For the 3D reconstructions of single cells shown so far, relatively small numbers of sections, between 50 and 100, were sufficient to cover the whole cell. This number will soar when we begin to look at tissue. We illustrate that with an example from the plant world, the root calyptra from cress (Lepidium sativum). In 240 cross sections (each 100 nm thick), starting about 20 μm from the tip we recorded the whole root profile at 60 nm pixel size (Fig. 5a). This allows recognizing the large organelles in the 3D reconstruction (Fig. 5b), such as big vacuoles, statoliths (starch grains functioning as gravity sensors) and the nucleus with its prominent nucleolus. Looking at the volume in xz-direction it becomes obvious that these organelles are not randomly distributed within a cell, but are found in distinct zones. Looking at cross sections on different levels in the volume (Fig. 5c-e) it is apparent that groups of cells are forming cohorts, with their profiles exhibiting similar organelle contents at the same level along the root axis. For example the profiles of the cells numbered 1–7 (Fig. 5c-e) are devoid of any larger organelles in slice 42 (Fig. 5c), contain only statoliths or statoliths and vacuoles in slice 144 (Fig. 5d), and statoliths and vacuoles or vacuoles and nuclei in slice 203 (Fig. 5e). On the other hand, cells i-iii, with only statoliths in slice 42 and nuclei and vacuoles in slice 144 have almost disappeared in slice 203, indicating a defined layering of organelles along the root axis.
Fig. 5

Tissue organisation in the central column of the root calyptra. In a volume of 200 × 200 × 24 mm reconstructed from cross sections (representative example in a) across a whole cress root the centre (orthogonal views in b) shows distinctly polar distributions of the larger organelles, such as statoliths (S, red), vacuoles (V, blue), and nucleus (green circles). In particular slices (c-e), cohorts of cells (1–7 and i-iii) contain comparable organelle sets. Cell profiles coloured yellow represent the apical part, orange the basal part of the respective cell. Scale bars: 20 μm

To show the polar distribution of the larger organelles and to find out whether smaller organelles, such as mitochondria, dictysomes and other compartments of the secretory pathway exhibit a similar arrangement we recorded an individual cell with 5 nm pixel size, allowing identification of all organelles down to the size of ribosomes. Representative cell profiles (Fig. 6b-i) moving from distal (Fig. 6b) to apical (Fig. 6i) indeed show that there are distinct zones within the cell parallel to the longitudinal axis of the root. The smaller organelles e.g., mitochondria and dictyosomes (Fig. 6e), are distributed throughout the cell, with the exception of the zone close to the apical cell wall. This zone is devoid of any larger organelles and contains only an extended and convoluted system of membranes (Fig. 6h). These findings are summarized in a scheme (Fig. 6a).
Fig. 6

Polarization of calyptra cells. Individual slices from a stack recorded with 5 nm pixel size. The coloured frames around the images b, c, d, f, g, i indicate in which zone the slice is located, compare also with scheme (a). The frames in d and g are shown enlarged in e and h respectively. Colour codes are red for statoliths, blue for large vacuoles, green for nucleus, auburn for mitochondria, yellow for the apical zone without any large organelles, and orange for the distal zone. Scale bars: 5 μm

Here we would like to point out an emerging and serious problem with big data: Imaging at high resolution implies that new ways of displaying data are needed. The cell presented here is so big that it is not possible to display the distribution of large and small organelles in the same image when viewing the whole cell as in Fig. 6. This can be alleviated by combining overviews and close-up images at several resolutions in movies (Additional file 11: Movie S7, Additional file 12: Movie S8, Additional file 13: Movie S9) presenting more detailed views of selected slices within the total volume. However, modern 3D virtual reality displays and walks through reconstructed structures will certainly be necessary to fully understand the entire nanoscale organisation of complex cells and tissue.

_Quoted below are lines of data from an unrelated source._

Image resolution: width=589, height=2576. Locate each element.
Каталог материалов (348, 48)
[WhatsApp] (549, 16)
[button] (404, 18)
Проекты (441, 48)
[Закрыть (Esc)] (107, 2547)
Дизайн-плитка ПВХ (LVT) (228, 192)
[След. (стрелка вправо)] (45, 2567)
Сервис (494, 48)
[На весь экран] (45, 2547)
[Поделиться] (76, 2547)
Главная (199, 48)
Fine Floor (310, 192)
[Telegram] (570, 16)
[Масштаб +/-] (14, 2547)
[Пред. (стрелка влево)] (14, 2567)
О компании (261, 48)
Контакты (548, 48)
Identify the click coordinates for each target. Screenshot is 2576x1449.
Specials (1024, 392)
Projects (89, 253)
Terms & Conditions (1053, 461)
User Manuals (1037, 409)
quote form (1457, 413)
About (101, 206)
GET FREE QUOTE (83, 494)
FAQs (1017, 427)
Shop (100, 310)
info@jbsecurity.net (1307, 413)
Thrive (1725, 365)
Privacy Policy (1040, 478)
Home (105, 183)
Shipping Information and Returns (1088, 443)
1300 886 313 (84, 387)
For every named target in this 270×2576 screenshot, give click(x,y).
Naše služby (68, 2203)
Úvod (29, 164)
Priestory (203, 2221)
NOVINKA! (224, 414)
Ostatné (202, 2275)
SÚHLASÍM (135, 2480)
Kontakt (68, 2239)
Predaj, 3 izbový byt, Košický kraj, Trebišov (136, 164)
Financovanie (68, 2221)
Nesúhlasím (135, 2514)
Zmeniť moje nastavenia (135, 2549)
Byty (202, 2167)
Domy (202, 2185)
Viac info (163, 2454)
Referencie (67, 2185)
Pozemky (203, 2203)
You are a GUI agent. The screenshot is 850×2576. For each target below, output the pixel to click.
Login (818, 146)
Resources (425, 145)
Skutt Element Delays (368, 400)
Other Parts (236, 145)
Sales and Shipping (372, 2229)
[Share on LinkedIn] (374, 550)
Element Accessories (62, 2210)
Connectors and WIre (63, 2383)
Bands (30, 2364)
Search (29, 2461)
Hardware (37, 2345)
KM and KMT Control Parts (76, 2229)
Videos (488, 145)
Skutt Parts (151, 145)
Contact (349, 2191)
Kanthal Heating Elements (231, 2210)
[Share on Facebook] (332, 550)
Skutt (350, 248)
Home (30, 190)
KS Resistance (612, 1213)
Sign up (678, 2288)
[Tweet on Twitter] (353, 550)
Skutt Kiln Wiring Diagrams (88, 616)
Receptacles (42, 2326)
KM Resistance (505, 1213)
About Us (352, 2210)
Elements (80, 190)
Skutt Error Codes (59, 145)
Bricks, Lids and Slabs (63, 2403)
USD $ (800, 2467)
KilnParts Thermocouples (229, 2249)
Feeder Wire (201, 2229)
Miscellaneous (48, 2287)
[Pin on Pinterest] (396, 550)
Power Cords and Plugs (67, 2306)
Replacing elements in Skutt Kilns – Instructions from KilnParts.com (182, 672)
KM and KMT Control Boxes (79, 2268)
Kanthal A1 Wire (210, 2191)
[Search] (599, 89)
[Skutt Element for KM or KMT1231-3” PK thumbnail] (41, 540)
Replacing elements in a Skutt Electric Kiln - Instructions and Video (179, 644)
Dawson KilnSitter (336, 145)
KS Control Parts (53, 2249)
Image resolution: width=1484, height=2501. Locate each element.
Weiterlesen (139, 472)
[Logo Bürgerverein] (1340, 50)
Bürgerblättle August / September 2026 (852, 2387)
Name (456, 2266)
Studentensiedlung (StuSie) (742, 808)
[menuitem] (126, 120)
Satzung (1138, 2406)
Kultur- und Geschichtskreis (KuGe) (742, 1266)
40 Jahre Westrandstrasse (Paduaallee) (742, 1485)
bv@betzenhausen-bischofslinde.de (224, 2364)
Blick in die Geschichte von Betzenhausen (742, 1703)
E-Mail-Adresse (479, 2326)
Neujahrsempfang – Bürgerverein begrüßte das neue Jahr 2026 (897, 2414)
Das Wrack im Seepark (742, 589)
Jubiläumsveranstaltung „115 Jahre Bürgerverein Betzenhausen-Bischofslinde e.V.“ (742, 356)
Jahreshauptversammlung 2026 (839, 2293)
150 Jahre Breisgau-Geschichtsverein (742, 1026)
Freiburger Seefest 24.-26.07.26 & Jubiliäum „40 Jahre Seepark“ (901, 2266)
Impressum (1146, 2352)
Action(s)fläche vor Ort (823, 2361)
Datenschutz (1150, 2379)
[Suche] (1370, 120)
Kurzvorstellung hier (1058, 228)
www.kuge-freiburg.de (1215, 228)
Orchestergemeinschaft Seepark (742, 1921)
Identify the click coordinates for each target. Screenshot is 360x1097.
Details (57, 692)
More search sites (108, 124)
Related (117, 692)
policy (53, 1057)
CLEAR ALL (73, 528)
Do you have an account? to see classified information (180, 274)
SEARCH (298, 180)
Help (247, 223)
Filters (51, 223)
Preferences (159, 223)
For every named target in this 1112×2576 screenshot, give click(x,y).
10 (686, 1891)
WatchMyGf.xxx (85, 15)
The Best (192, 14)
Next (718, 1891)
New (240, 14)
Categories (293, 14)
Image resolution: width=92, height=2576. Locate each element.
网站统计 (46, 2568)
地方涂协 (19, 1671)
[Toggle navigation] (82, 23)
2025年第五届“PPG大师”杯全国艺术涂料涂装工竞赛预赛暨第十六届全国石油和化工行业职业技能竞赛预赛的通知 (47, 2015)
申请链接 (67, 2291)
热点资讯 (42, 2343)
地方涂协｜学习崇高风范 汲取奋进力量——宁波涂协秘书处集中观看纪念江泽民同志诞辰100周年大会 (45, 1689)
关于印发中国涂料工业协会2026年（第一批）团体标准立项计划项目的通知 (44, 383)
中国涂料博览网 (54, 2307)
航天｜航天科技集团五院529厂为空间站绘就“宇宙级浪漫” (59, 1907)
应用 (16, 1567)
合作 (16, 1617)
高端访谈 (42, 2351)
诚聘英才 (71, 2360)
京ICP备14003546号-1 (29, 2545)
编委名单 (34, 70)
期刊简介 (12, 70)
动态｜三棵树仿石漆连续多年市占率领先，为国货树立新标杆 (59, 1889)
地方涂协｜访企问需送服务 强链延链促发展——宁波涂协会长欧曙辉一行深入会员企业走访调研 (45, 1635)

Additional file 11: Movie S7 Zooming in to slice 36 of a cell in the cress root calyptra. (MOV 17394 kb)

Additional file 12: Movie S8 Zooming in to slice 159 of a cell in the cress root calyptra. (MOV 11655 kb)

Additional file 13: Movie S9 Zooming in to slice 227 of a cell in the cress root calyptra. (MOV 11852 kb)

Discussion

Based on the AT approach introduced in 2007 [6] we propose an easy access workflow for multi-scale hierarchical imaging applicable not only to model organisms with their dedicated genetic tools, but to many types of samples, even unique ones. Some preliminary, technical details of this workflow were already presented as abstracts to a specialized microscopy audience [16, 17].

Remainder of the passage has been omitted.